### [EXERCISE TEXT]
○ ○ ○ ○ ○

In [1]:
import sys
sys.path.append("..")

In [2]:
import bytelevel

In [3]:
from keras.preprocessing.sequence import pad_sequences

Using TensorFlow backend.


In [4]:
from sklearn.datasets import fetch_20newsgroups
from pprint import pprint
import numpy as np

In [5]:
from keras.layers import Embedding, Conv1D, Input, GRU, LSTM, Bidirectional, Dense
from keras.models import Model

In [6]:
r = np.random.RandomState(42)

In [7]:
r = np.random.RandomState(42)

def random_chop(s, r, m):
    n = len(s)
    if n <= m:
        return s
    k = r.randint(n - m)
    s = s[k:]
    return s[:m]

In [8]:
train = fetch_20newsgroups(subset='train')
test = fetch_20newsgroups(subset='test')

In [9]:
max_len = 50

def dataset(x):
    x = [random_chop(s, r, max_len + 1) for s in x]
    x = bytelevel.encode(x)
    x = pad_sequences(x, max_len + 1)
    return x

x_train = dataset(train['data'])
x_test = dataset(test['data'])
x_test = x_test[:2000]

In [33]:
class EmbeddingHyper(object):
    def __init__(self, vocab_size, embedding_dim):
        self.vocab_size = vocab_size
        self.embedding_dim = embedding_dim
        
    @staticmethod
    def Random(r):
        embedding_dim = r.choice([2 ** i for i in range(4, 10)])
        return EmbeddingHyper(256, embedding_dim)
        
    def display(self):
        print("embedding")
        print("vocab size=%d" % self.vocab_size)
        print("embedding dimension=%d" % self.embedding_dim)
        
    def make_layer(self, name='embedder'):
        return Embedding(self.vocab_size, 
            self.embedding_dim , name=name)
    
class ConvHyper(object):
    def __init__(self, filters, kernel_size=3, stride=2):
        self.filters = filters
        self.kernel_size = kernel_size
        self.stride = stride
        
    @staticmethod
    def Random(r):
        filters = r.choice([2 ** i for i in range(6, 10)])
        kernel_size = r.randint(4) + 2
        stride = r.randint(4) + 1
        return ConvHyper(filters, kernel_size, stride)
        
    def display(self):
        print("conv 1d")
        print("filters=%d" % self.filters)
        print("kernel size=%d" % self.kernel_size)
        print("stride = %d" % self.stride)
        
    def make_layer(self, name):
        return Conv1D(64, 4, strides=2, activation='relu', name=name)
    
class RnnHyper(object):
    def __init__(self, hidden_dim, is_lstm, is_bidirectional):
        self.hidden_dim = hidden_dim
        self.is_lstm = is_lstm
        self.is_bidirectional = is_bidirectional
        
    @staticmethod
    def Random(r):
        hidden_dim = r.choice([2 ** i for i in range(6, 10)])
        is_lstm = bool(r.randint(2))

○ ○ ○ ○ ○

### [GIVEN RECORDS]
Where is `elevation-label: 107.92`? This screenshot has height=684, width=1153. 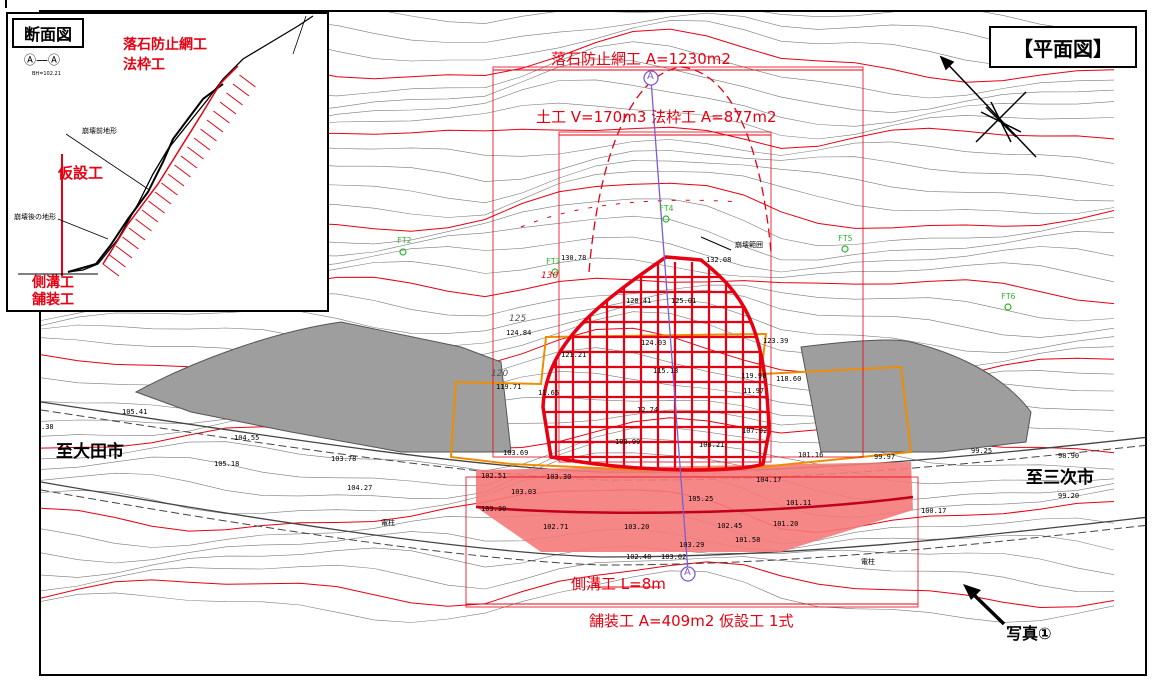 elevation-label: 107.92 is located at coordinates (755, 431).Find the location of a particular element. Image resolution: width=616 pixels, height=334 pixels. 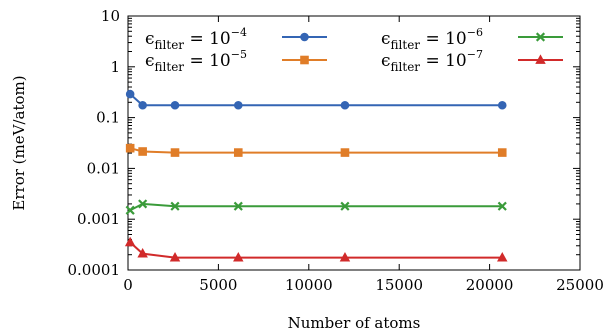

x-tick-label: 15000 is located at coordinates (399, 285).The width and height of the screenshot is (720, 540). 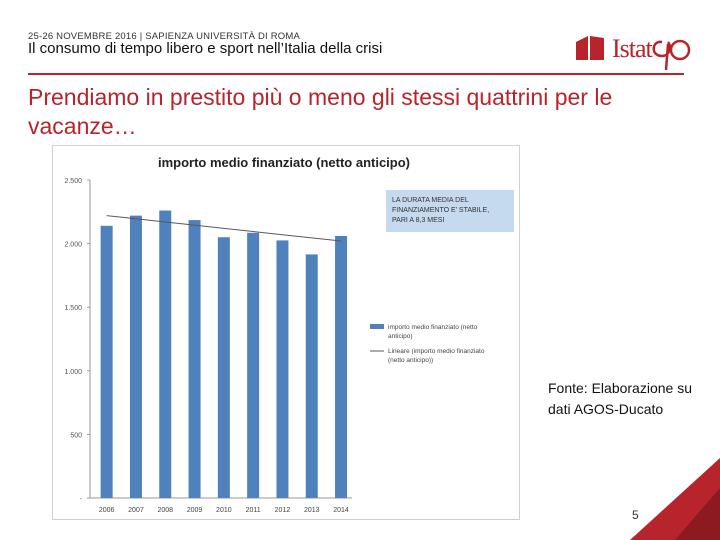 What do you see at coordinates (73, 308) in the screenshot?
I see `y-tick-label: 1.500` at bounding box center [73, 308].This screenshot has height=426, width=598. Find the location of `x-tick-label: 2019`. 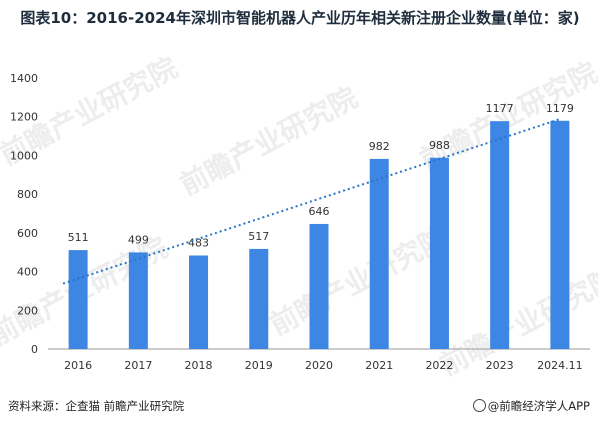

x-tick-label: 2019 is located at coordinates (259, 366).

○ ○ ○ ○ ○

### [WHAT IS NEEDED]
Resume the 20 Newsgroups notebook code from the point where it stops. The lines above are not needed.

### [THE ANSWER]
        is_bidirectional = bool(r.randint(2))
        return RnnHyper(hidden_dim, is_lstm, is_bidirectional)

    def display(self):
        print("RNN")
        print("hidden dimension=%d" % self.hidden_dim)
        if self.is_bidirectional:
            print("bidirectional")
        if self.is_lstm:
            print("lstm")
        else:
            print("gru")            
        
    def make_layer(self, name, return_sequences):
        if self.is_lstm:
            make_rnn = LSTM
        else:
            make_rnn = GRU
        if self.is_bidirectional:
            return Bidirectional(make_rnn(self.hidden_dim, return_sequences=return_sequences), name=name)
        return make_rnn(self.hidden_dim, return_sequences=return_sequences, name=name)
    

In [16]:
embedd_h = EmbeddingHyper(256, 64)
conv_h = ConvHyper(512)
rnn_h = RnnHyper(512, is_lstm=True, is_bidirectional=True)

embedd_h.display()
print()
conv_h.display()
print()
rnn_h.display()
print()

embed = embedd_h.make_layer()
c1d0 = conv_h.make_layer('conv0')
rnn = rnn_h.make_layer('rnn', return_sequences=False)
pred = Dense(256, activation='softmax')

embedding
vocab size=256
embedding dimension=64

conv 1d
filters=512
kernel size=3
stride = 2

RNN
hidden dimension=512
bidirectional
lstm



In [12]:
x = Input(shape=(None,), name='text_input')
h = embed(x)
print(h.shape)
h = c1d0(h)
print(h.shape)
h = rnn(h)
print(h.shape)
h = pred(h)
print(h.shape)

model = Model(x, h)
model.compile(optimizer='adam',
    loss='sparse_categorical_crossentropy',
    metrics=['sparse_categorical_accuracy'])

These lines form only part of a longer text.